▸ Problem to work on
Every record must come back exactly as given.

____________

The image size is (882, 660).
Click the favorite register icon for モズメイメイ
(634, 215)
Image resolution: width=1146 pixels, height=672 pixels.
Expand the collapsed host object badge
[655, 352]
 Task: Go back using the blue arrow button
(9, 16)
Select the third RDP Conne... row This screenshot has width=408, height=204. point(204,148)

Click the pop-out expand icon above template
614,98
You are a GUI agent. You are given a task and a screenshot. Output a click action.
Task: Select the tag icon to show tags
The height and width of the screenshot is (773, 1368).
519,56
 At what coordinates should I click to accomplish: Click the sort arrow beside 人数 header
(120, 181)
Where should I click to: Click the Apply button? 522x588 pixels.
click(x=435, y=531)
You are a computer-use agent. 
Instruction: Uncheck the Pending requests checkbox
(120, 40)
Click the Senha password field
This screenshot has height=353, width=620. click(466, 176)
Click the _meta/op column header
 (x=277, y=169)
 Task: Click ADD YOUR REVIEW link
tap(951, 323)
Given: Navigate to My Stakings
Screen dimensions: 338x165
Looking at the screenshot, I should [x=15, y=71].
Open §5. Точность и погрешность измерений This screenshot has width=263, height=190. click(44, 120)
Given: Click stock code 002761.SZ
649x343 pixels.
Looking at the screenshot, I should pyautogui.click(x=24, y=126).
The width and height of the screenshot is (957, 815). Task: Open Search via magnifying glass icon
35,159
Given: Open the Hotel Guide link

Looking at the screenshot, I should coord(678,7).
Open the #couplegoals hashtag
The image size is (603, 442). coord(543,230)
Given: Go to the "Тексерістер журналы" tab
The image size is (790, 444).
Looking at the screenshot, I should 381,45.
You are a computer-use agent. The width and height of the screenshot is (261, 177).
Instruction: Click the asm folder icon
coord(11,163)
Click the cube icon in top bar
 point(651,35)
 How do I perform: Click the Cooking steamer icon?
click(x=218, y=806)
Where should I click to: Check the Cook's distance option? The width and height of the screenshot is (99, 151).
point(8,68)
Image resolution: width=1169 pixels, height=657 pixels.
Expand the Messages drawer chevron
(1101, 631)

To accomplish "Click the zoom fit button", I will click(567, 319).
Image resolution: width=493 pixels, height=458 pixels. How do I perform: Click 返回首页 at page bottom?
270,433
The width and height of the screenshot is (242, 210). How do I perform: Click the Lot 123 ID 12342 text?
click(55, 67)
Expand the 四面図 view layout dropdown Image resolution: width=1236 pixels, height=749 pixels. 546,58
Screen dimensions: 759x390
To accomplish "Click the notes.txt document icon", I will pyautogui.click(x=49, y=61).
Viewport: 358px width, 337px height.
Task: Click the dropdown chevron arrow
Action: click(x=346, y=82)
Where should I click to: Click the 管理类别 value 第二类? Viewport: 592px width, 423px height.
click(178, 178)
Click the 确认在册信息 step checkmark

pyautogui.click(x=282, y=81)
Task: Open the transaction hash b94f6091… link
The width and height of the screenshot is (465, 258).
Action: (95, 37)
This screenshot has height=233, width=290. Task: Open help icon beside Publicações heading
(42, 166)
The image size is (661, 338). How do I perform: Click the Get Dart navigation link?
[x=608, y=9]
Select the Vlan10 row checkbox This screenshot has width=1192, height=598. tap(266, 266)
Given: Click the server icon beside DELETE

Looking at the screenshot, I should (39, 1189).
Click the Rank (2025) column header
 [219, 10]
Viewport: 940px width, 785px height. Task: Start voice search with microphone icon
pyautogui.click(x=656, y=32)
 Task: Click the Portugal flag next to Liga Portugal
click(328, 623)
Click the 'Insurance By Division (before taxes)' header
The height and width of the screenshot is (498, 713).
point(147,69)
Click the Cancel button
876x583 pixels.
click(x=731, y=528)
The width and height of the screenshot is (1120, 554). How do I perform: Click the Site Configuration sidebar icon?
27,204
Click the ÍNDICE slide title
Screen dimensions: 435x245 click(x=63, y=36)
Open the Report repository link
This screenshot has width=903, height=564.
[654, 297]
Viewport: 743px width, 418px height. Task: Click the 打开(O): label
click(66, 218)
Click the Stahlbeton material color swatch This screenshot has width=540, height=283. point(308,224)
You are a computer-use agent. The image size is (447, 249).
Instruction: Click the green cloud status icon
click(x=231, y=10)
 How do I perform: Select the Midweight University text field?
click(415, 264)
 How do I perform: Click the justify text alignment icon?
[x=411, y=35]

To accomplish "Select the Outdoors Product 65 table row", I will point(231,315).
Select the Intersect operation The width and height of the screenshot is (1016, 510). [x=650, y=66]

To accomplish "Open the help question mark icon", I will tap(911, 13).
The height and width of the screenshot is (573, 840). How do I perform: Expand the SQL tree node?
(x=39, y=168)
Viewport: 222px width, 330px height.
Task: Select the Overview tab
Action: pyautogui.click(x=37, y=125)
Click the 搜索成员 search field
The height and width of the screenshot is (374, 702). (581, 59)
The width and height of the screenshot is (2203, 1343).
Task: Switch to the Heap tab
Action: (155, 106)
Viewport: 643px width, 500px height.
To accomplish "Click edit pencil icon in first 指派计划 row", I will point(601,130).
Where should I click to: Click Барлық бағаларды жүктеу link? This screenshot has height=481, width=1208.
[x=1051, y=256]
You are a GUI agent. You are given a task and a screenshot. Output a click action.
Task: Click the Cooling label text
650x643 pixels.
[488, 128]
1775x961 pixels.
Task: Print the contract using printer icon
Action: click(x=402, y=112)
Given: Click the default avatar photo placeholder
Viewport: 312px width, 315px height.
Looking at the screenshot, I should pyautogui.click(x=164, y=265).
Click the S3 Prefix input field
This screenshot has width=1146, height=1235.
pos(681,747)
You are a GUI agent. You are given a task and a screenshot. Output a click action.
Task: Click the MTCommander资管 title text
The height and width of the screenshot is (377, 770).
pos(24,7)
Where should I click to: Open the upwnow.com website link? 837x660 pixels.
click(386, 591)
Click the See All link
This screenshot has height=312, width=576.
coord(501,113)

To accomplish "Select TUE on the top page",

____________

▸ Answer space
The image size is (882, 660).
Click the favorite register icon for モズメイメイ
(634, 215)
Image resolution: width=1146 pixels, height=672 pixels.
Expand the collapsed host object badge
[655, 352]
 Task: Go back using the blue arrow button
(9, 16)
Select the third RDP Conne... row This screenshot has width=408, height=204. point(204,148)

Click the pop-out expand icon above template
614,98
You are a GUI agent. You are given a task and a screenshot. Output a click action.
Task: Select the tag icon to show tags
The height and width of the screenshot is (773, 1368).
519,56
 At what coordinates should I click to accomplish: Click the sort arrow beside 人数 header
(120, 181)
Where should I click to: Click the Apply button? 522x588 pixels.
click(x=435, y=531)
You are a computer-use agent. 
Instruction: Uncheck the Pending requests checkbox
(120, 40)
Click the Senha password field
This screenshot has height=353, width=620. click(466, 176)
Click the _meta/op column header
 (x=277, y=169)
 Task: Click ADD YOUR REVIEW link
tap(951, 323)
Given: Navigate to My Stakings
Screen dimensions: 338x165
Looking at the screenshot, I should [x=15, y=71].
Open §5. Точность и погрешность измерений This screenshot has width=263, height=190. click(44, 120)
Given: Click stock code 002761.SZ
649x343 pixels.
Looking at the screenshot, I should pyautogui.click(x=24, y=126).
The width and height of the screenshot is (957, 815). Task: Open Search via magnifying glass icon
35,159
Given: Open the Hotel Guide link

Looking at the screenshot, I should coord(678,7).
Open the #couplegoals hashtag
The image size is (603, 442). coord(543,230)
Given: Go to the "Тексерістер журналы" tab
The image size is (790, 444).
Looking at the screenshot, I should 381,45.
You are a computer-use agent. The width and height of the screenshot is (261, 177).
Instruction: Click the asm folder icon
coord(11,163)
Click the cube icon in top bar
 point(651,35)
 How do I perform: Click the Cooking steamer icon?
click(x=218, y=806)
Where should I click to: Check the Cook's distance option? The width and height of the screenshot is (99, 151).
point(8,68)
Image resolution: width=1169 pixels, height=657 pixels.
Expand the Messages drawer chevron
(1101, 631)

To accomplish "Click the zoom fit button", I will click(567, 319).
Image resolution: width=493 pixels, height=458 pixels. How do I perform: Click 返回首页 at page bottom?
270,433
The width and height of the screenshot is (242, 210). How do I perform: Click the Lot 123 ID 12342 text?
click(55, 67)
Expand the 四面図 view layout dropdown Image resolution: width=1236 pixels, height=749 pixels. 546,58
Screen dimensions: 759x390
To accomplish "Click the notes.txt document icon", I will pyautogui.click(x=49, y=61).
Viewport: 358px width, 337px height.
Task: Click the dropdown chevron arrow
Action: click(x=346, y=82)
Where should I click to: Click the 管理类别 value 第二类? Viewport: 592px width, 423px height.
click(178, 178)
Click the 确认在册信息 step checkmark

pyautogui.click(x=282, y=81)
Task: Open the transaction hash b94f6091… link
The width and height of the screenshot is (465, 258).
Action: (95, 37)
This screenshot has height=233, width=290. Task: Open help icon beside Publicações heading
(42, 166)
The image size is (661, 338). How do I perform: Click the Get Dart navigation link?
[x=608, y=9]
Select the Vlan10 row checkbox This screenshot has width=1192, height=598. tap(266, 266)
Given: Click the server icon beside DELETE

Looking at the screenshot, I should (39, 1189).
Click the Rank (2025) column header
 [219, 10]
Viewport: 940px width, 785px height. Task: Start voice search with microphone icon
pyautogui.click(x=656, y=32)
 Task: Click the Portugal flag next to Liga Portugal
click(328, 623)
Click the 'Insurance By Division (before taxes)' header
The height and width of the screenshot is (498, 713).
point(147,69)
Click the Cancel button
876x583 pixels.
click(x=731, y=528)
The width and height of the screenshot is (1120, 554). How do I perform: Click the Site Configuration sidebar icon?
27,204
Click the ÍNDICE slide title
Screen dimensions: 435x245 click(x=63, y=36)
Open the Report repository link
This screenshot has width=903, height=564.
[654, 297]
Viewport: 743px width, 418px height. Task: Click the 打开(O): label
click(66, 218)
Click the Stahlbeton material color swatch This screenshot has width=540, height=283. point(308,224)
You are a computer-use agent. The image size is (447, 249).
Instruction: Click the green cloud status icon
click(x=231, y=10)
 How do I perform: Select the Midweight University text field?
click(415, 264)
 How do I perform: Click the justify text alignment icon?
[x=411, y=35]

To accomplish "Select the Outdoors Product 65 table row", I will point(231,315).
Select the Intersect operation The width and height of the screenshot is (1016, 510). [x=650, y=66]

To accomplish "Open the help question mark icon", I will tap(911, 13).
The height and width of the screenshot is (573, 840). How do I perform: Expand the SQL tree node?
(x=39, y=168)
Viewport: 222px width, 330px height.
Task: Select the Overview tab
Action: pyautogui.click(x=37, y=125)
Click the 搜索成员 search field
The height and width of the screenshot is (374, 702). (581, 59)
The width and height of the screenshot is (2203, 1343).
Task: Switch to the Heap tab
Action: (155, 106)
Viewport: 643px width, 500px height.
To accomplish "Click edit pencil icon in first 指派计划 row", I will point(601,130).
Where should I click to: Click Барлық бағаларды жүктеу link? This screenshot has height=481, width=1208.
[x=1051, y=256]
You are a GUI agent. You are given a task and a screenshot. Output a click action.
Task: Click the Cooling label text
650x643 pixels.
[488, 128]
1775x961 pixels.
Task: Print the contract using printer icon
Action: click(x=402, y=112)
Given: Click the default avatar photo placeholder
Viewport: 312px width, 315px height.
Looking at the screenshot, I should pyautogui.click(x=164, y=265).
Click the S3 Prefix input field
This screenshot has width=1146, height=1235.
pos(681,747)
You are a GUI agent. You are given a task and a screenshot. Output a click action.
Task: Click the MTCommander资管 title text
The height and width of the screenshot is (377, 770).
pos(24,7)
Where should I click to: Open the upwnow.com website link? 837x660 pixels.
click(386, 591)
Click the See All link
This screenshot has height=312, width=576.
coord(501,113)

To accomplish "Select TUE on the top page",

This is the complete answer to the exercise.